*Do this:* Copy out all the records below, swapping each "computer-use agent" for "screen assistant" and leaving everything else as it is. Omit the pictures.

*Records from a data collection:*

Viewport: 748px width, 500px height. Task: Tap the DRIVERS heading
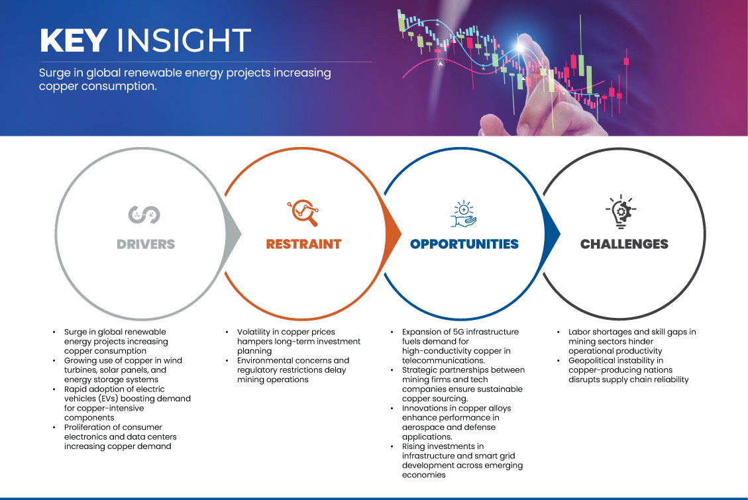[x=146, y=244]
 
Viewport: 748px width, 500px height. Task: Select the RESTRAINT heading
[x=304, y=244]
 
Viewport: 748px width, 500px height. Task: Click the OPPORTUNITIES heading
[x=464, y=244]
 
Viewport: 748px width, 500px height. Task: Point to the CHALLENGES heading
[x=624, y=244]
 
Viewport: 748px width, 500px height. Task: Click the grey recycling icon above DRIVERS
[x=144, y=215]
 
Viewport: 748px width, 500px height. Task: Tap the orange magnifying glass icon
[x=303, y=213]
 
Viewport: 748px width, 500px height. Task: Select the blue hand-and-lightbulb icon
[x=464, y=213]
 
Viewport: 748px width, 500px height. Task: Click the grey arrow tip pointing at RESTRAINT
[x=240, y=234]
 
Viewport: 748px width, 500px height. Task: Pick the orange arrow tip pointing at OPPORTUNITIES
[x=400, y=234]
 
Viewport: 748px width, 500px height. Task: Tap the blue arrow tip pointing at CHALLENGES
[x=559, y=234]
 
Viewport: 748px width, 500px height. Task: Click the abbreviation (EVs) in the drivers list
[x=106, y=399]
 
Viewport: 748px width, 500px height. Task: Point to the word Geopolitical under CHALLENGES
[x=591, y=361]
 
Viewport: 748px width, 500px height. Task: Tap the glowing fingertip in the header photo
[x=522, y=46]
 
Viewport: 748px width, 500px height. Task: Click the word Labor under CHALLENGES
[x=579, y=332]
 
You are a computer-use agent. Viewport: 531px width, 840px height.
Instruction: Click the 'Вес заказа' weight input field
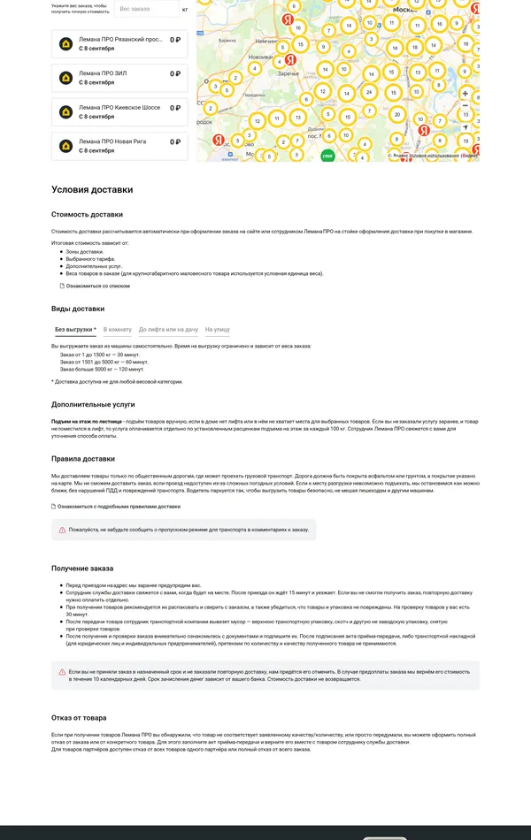[146, 9]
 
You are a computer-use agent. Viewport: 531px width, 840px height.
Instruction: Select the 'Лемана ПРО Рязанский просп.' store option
[120, 39]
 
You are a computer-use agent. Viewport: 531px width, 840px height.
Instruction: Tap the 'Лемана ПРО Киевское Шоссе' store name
[119, 107]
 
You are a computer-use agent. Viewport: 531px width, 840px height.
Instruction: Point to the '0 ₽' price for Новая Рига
[174, 141]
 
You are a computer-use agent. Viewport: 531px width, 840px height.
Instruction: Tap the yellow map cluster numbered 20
[397, 115]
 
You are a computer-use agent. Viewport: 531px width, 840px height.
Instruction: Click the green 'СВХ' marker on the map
[327, 156]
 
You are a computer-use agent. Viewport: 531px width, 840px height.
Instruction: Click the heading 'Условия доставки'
[92, 189]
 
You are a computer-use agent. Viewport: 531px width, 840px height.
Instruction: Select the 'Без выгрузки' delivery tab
[75, 329]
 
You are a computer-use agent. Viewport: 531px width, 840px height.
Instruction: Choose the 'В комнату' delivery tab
[118, 329]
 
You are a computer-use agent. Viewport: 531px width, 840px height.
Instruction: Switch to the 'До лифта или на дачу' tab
[168, 329]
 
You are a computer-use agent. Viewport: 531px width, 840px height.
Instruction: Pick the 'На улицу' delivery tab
[217, 329]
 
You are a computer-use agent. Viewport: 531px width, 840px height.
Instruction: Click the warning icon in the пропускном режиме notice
[62, 530]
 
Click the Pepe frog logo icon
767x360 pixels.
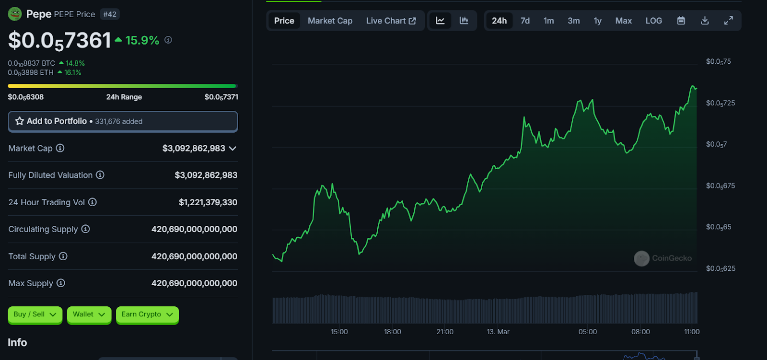coord(15,14)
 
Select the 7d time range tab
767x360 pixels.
coord(525,21)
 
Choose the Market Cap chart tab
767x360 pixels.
coord(330,21)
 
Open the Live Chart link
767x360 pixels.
coord(391,21)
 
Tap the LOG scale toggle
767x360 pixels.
coord(653,21)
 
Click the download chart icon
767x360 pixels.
coord(705,21)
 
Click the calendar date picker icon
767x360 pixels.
coord(681,21)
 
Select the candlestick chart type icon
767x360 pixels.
coord(464,21)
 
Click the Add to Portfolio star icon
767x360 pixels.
coord(20,121)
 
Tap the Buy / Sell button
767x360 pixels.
coord(35,314)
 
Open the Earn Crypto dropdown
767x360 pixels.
coord(147,314)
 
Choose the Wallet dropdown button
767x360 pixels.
coord(89,314)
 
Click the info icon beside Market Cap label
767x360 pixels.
coord(60,148)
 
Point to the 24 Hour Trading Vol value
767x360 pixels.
coord(208,202)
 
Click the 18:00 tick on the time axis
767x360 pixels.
coord(392,332)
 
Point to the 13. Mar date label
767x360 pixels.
coord(498,332)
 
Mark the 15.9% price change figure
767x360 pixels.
coord(142,40)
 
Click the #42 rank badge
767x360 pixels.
coord(110,14)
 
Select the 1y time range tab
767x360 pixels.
coord(597,21)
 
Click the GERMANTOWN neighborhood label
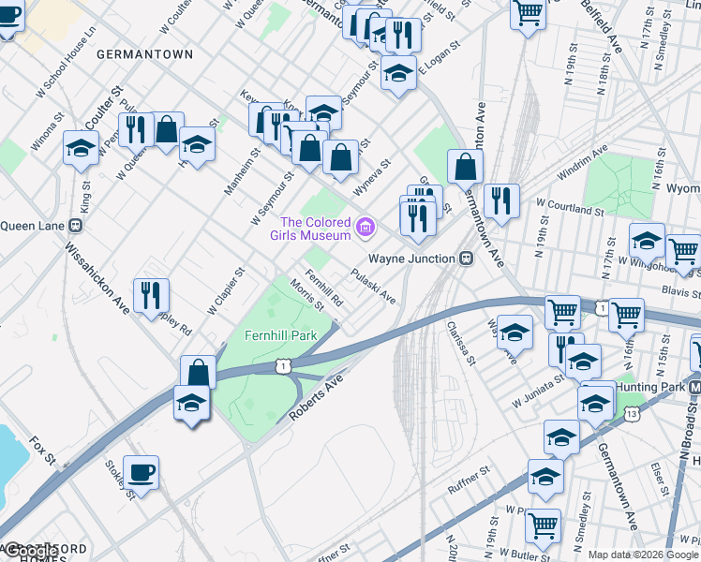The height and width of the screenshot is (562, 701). click(x=144, y=54)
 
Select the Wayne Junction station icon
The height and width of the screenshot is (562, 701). click(x=465, y=258)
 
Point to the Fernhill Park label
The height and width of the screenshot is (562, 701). click(x=279, y=333)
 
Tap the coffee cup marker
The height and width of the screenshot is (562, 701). click(x=141, y=472)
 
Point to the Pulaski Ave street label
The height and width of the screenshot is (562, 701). click(x=373, y=286)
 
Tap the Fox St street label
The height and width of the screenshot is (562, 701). click(x=43, y=451)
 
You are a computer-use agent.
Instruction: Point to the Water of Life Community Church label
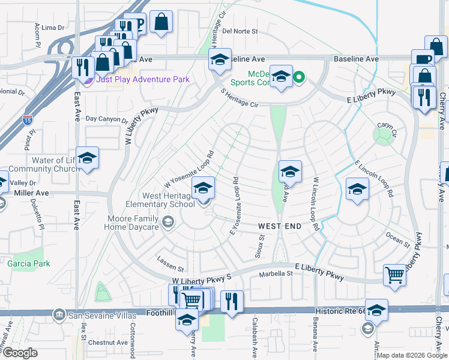[x=44, y=164]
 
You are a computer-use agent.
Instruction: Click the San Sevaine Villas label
[x=96, y=314]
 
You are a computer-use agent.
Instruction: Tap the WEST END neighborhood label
[x=280, y=226]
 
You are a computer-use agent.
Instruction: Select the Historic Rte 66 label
[x=339, y=311]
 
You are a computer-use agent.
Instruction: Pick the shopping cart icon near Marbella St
[x=394, y=275]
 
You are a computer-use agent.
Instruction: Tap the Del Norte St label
[x=240, y=31]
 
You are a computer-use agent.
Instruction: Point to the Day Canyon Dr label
[x=107, y=119]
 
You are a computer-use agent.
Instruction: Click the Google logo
[x=20, y=353]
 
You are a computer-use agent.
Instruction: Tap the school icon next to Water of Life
[x=87, y=158]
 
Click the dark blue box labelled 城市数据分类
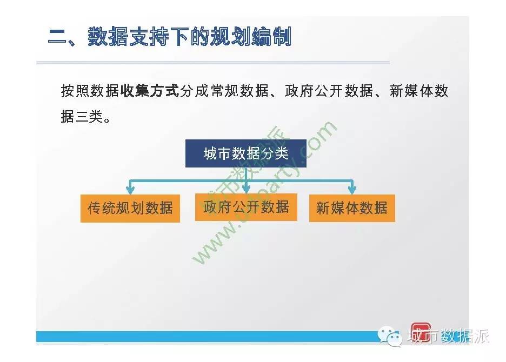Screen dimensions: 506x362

*Written solution:*
Viewport: 748px width, 500px height. Task: Tap the DRIVERS heading
[x=146, y=244]
 
Viewport: 748px width, 500px height. Task: Select the RESTRAINT heading
[x=304, y=244]
 
Viewport: 748px width, 500px height. Task: Click the OPPORTUNITIES heading
[x=464, y=244]
 
Viewport: 748px width, 500px height. Task: Point to the CHALLENGES heading
[x=624, y=244]
 
Viewport: 748px width, 500px height. Task: Click the grey recycling icon above DRIVERS
[x=144, y=215]
 
Viewport: 748px width, 500px height. Task: Tap the orange magnifying glass icon
[x=303, y=213]
 
Viewport: 748px width, 500px height. Task: Select the blue hand-and-lightbulb icon
[x=464, y=213]
 
Viewport: 748px width, 500px height. Task: Click the grey arrow tip pointing at RESTRAINT
[x=240, y=234]
 
Viewport: 748px width, 500px height. Task: Pick the orange arrow tip pointing at OPPORTUNITIES
[x=400, y=234]
 
Viewport: 748px width, 500px height. Task: Tap the blue arrow tip pointing at CHALLENGES
[x=559, y=234]
 
Viewport: 748px width, 500px height. Task: Click the abbreviation (EVs) in the drivers list
[x=106, y=399]
 
Viewport: 748px width, 500px height. Task: Point to the word Geopolitical under CHALLENGES
[x=591, y=361]
 
Viewport: 748px width, 500px height. Task: Tap the glowing fingertip in the header photo
[x=522, y=46]
 
Viewport: 748px width, 500px height. Task: Click the word Labor under CHALLENGES
[x=579, y=332]
 
You are a screen assistant. Viewport: 531px width, 840px height.
Instruction: Click the 'Вес заказа' weight input field
[146, 9]
 
You are a screen assistant. Viewport: 531px width, 840px height.
Instruction: Select the 'Лемана ПРО Рязанский просп.' store option
[120, 39]
 
You are a screen assistant. Viewport: 531px width, 840px height.
Instruction: Tap the 'Лемана ПРО Киевское Шоссе' store name
[119, 107]
 
You are a screen assistant. Viewport: 531px width, 840px height.
Instruction: Point to the '0 ₽' price for Новая Рига
[174, 141]
 
You are a screen assistant. Viewport: 531px width, 840px height.
Instruction: Tap the yellow map cluster numbered 20
[397, 115]
 
You are a screen assistant. Viewport: 531px width, 840px height.
Instruction: Click the green 'СВХ' marker on the map
[327, 156]
 
You are a screen assistant. Viewport: 531px width, 840px height.
Instruction: Click the heading 'Условия доставки'
[92, 189]
 
You are a screen assistant. Viewport: 531px width, 840px height.
Instruction: Select the 'Без выгрузки' delivery tab
[75, 329]
 
You are a screen assistant. Viewport: 531px width, 840px height.
Instruction: Choose the 'В комнату' delivery tab
[118, 329]
 
You are a screen assistant. Viewport: 531px width, 840px height.
Instruction: Switch to the 'До лифта или на дачу' tab
[168, 329]
 
You are a screen assistant. Viewport: 531px width, 840px height.
Instruction: Pick the 'На улицу' delivery tab
[217, 329]
 
You are a screen assistant. Viewport: 531px width, 840px height.
Instruction: Click the warning icon in the пропускном режиме notice
[62, 530]
 
Click the Pepe frog logo icon
767x360 pixels.
coord(15,14)
 
Select the 7d time range tab
767x360 pixels.
coord(525,21)
 
Choose the Market Cap chart tab
767x360 pixels.
coord(330,21)
 
Open the Live Chart link
767x360 pixels.
coord(391,21)
 
Tap the LOG scale toggle
767x360 pixels.
coord(653,21)
 
Click the download chart icon
767x360 pixels.
coord(705,21)
 
Click the calendar date picker icon
767x360 pixels.
coord(681,21)
 
Select the candlestick chart type icon
767x360 pixels.
coord(464,21)
 
Click the Add to Portfolio star icon
767x360 pixels.
coord(20,121)
 
Tap the Buy / Sell button
767x360 pixels.
coord(35,314)
 
Open the Earn Crypto dropdown
767x360 pixels.
coord(147,314)
 
Choose the Wallet dropdown button
767x360 pixels.
coord(89,314)
 
Click the info icon beside Market Cap label
767x360 pixels.
coord(60,148)
 
Point to the 24 Hour Trading Vol value
767x360 pixels.
coord(208,202)
 
Click the 18:00 tick on the time axis
767x360 pixels.
coord(392,332)
 
Point to the 13. Mar date label
767x360 pixels.
coord(498,332)
 
Mark the 15.9% price change figure
767x360 pixels.
coord(142,40)
 
Click the #42 rank badge
767x360 pixels.
coord(110,14)
 
Select the 1y time range tab
767x360 pixels.
coord(597,21)
 
Click the GERMANTOWN neighborhood label
The height and width of the screenshot is (562, 701). click(x=144, y=54)
 
Select the Wayne Junction station icon
The height and width of the screenshot is (562, 701). click(x=465, y=258)
 
Point to the Fernhill Park label
The height and width of the screenshot is (562, 701). click(x=279, y=333)
 
Tap the coffee cup marker
The height and width of the screenshot is (562, 701). click(x=141, y=472)
 
Point to the Pulaski Ave street label
The height and width of the screenshot is (562, 701). click(x=373, y=286)
 
Tap the Fox St street label
The height and width of the screenshot is (562, 701). click(x=43, y=451)
 
You are a screen assistant.
Instruction: Point to the Water of Life Community Church label
[x=44, y=164]
 
You are a screen assistant.
Instruction: Click the San Sevaine Villas label
[x=96, y=314]
 
You are a screen assistant.
Instruction: Tap the WEST END neighborhood label
[x=280, y=226]
 
You are a screen assistant.
Instruction: Select the Historic Rte 66 label
[x=339, y=311]
 
You are a screen assistant.
Instruction: Pick the shopping cart icon near Marbella St
[x=394, y=275]
 
You are a screen assistant.
Instruction: Tap the Del Norte St label
[x=240, y=31]
 
You are a screen assistant.
Instruction: Point to the Day Canyon Dr label
[x=107, y=119]
 
You are a screen assistant.
Instruction: Click the Google logo
[x=20, y=353]
 
You are a screen assistant.
Instruction: Tap the school icon next to Water of Life
[x=87, y=158]
 
Click the dark blue box labelled 城市数据分类
Screen dimensions: 506x362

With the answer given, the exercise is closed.